Ormai i dati sono sufficienti per analizzare in modo più approfondito la ribellione delle periferie urbane. Due, in particolare: a) le aree incendiate in Francia e - fenomeno di scala minore, ma significativo - nel resto d'Europa sono luoghi ad alta concentrazione di immigrati musulmani; b) tutti gli indizi sostengono l'ipotesi che le sommosse non siano dovute solo al disagio sociale, ma, fattore prevalente, ad una montante mobilitazione islamica. Nessun governo ha interesse ad evocare una «minaccia islamica» proprio per non crearla. E, alla luce delle scienze della sicurezza, è la scelta più sensata perché la miglior difesa contro il rischio di eurointifada è quella di saper distinguere tra islamici, scusate la semplificazione, «buoni» e «cattivi», incentivando i primi all'autoassimilazione ed alla collaborazione per contenere i secondi. Ma sarebbe sbagliato prevenire tale rischio tacendo i segnali che lo indicano. Due errori, infatti, aumenterebbero il pericolo: esagerazione o negazione. La sinistra sta facendo il secondo. Il governo francese fa fatica a trovare un giusto mezzo per evitare ambedue.
Prodi non ha emesso a caso la profezia che anche in Italia le periferie verranno incendiate perché povere. La ha detta, invece, per sviare l'attenzione dal pericolo islamico perché questo è stato aggravato dalle politiche lassiste di sinistra. E per dare un contentino ai portatori dell'analisi marxista: sono le pessime condizioni materiali di vita, e non certo fattori sovrastrutturali come l'identità, che scatenano la ribellione. Cominciamo da qui. La sociologia che fa ricerca, e non ideologia, non trova una correlazione netta e diretta, prevista dal paradigma marxista, tra condizioni materiali e comportamenti. Quindi tra i due c'è un mediatore che non è sovrastruttura, ma struttura vera e propria: identità di appartenenza, religione, ideali, ecc.

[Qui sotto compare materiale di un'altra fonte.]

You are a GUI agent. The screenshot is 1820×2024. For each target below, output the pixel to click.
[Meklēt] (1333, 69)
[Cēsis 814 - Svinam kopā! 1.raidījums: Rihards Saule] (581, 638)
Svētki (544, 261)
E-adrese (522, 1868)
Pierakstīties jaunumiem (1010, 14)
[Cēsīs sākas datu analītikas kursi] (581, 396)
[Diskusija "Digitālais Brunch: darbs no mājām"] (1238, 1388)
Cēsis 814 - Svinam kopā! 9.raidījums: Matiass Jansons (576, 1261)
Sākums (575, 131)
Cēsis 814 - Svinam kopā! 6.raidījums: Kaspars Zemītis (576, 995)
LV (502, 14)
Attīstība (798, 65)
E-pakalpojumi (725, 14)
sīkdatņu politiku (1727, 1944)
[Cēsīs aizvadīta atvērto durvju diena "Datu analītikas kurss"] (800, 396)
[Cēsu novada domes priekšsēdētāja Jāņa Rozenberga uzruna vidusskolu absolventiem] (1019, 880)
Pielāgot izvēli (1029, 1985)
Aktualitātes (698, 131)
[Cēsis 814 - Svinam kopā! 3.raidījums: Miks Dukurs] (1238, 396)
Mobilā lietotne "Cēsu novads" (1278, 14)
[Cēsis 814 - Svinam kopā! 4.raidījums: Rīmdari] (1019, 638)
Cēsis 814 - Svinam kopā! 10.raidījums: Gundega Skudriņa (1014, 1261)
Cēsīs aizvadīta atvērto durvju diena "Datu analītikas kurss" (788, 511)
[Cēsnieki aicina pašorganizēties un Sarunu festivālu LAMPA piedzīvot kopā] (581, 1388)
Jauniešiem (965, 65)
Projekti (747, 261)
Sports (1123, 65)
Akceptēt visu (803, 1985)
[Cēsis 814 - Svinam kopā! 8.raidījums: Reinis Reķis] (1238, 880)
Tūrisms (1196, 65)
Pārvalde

E propongo questa lettura per il ribellismo islamico. È improbabile che i giovani musulmani abbiano acceso guerriglia solo perché poveri ed emarginati.
La ribellione è stata indotta da un fattore culturale. Quale? O un fenomeno spontaneo di contagio comunicativo della nuova «identità musulmana antagonista» oppure una centrale strategica ha voluto portarla dallo stato latente a quello attivo, forse un test per il futuro. La seconda ipotesi è sostenuta dai fatti. Tra i quali è indicativa l'azione di gruppi ben addestrati ed organizzati come commando. Professionali. In sintesi, dobbiamo ammettere la possibilità che migliaia di giovani musulmani siano stati raggiunti da un messaggio: non integrarti, lotta per l'Islam. Lo stesso che ha portato giovani inglesi musulmani di seconda generazione a mettere bombe a Londra. E le sinistre vorrebbero risolvere questo problema dando agli interessati più soldi convinti che si ribellino solo perché non ne hanno? Il problema appare diverso: chi potrebbe integrarsi non lo fa perché trova più eccitante la missione datagli da una scuola coranica, da un Imam, da una delle centinaia di organizzazioni in rapporto di franchising con Al Qaida. Questo è il nuovo fenomeno che dobbiamo affrontare, che può diffondersi all'Europa dal focolaio di una Francia con quasi dieci milioni di musulmani (20 nella Ue). Non è questione (solo) di politiche sociali, ma di «sicurezza attiva». E come Parigi la gestirà avrà conseguenze paneuropee.
Al momento quel governo sta cercando di intensificare la repressione con episodi dimostrativi di «tolleranza zero», ma bilanciati da un linguaggio buonista. Tale mix di «bastone e carota» potrà sedare, ma difficilmente risolvere. Perché la reticenza a dichiarare una «emergenza islamica», per i motivi detti sopra, impedisce di erogare il bastone e la carota dove meglio avrebbero effetti. Il punto: la paura di esplicitare il rischio di eurointifada ne rende più difficile la gestione.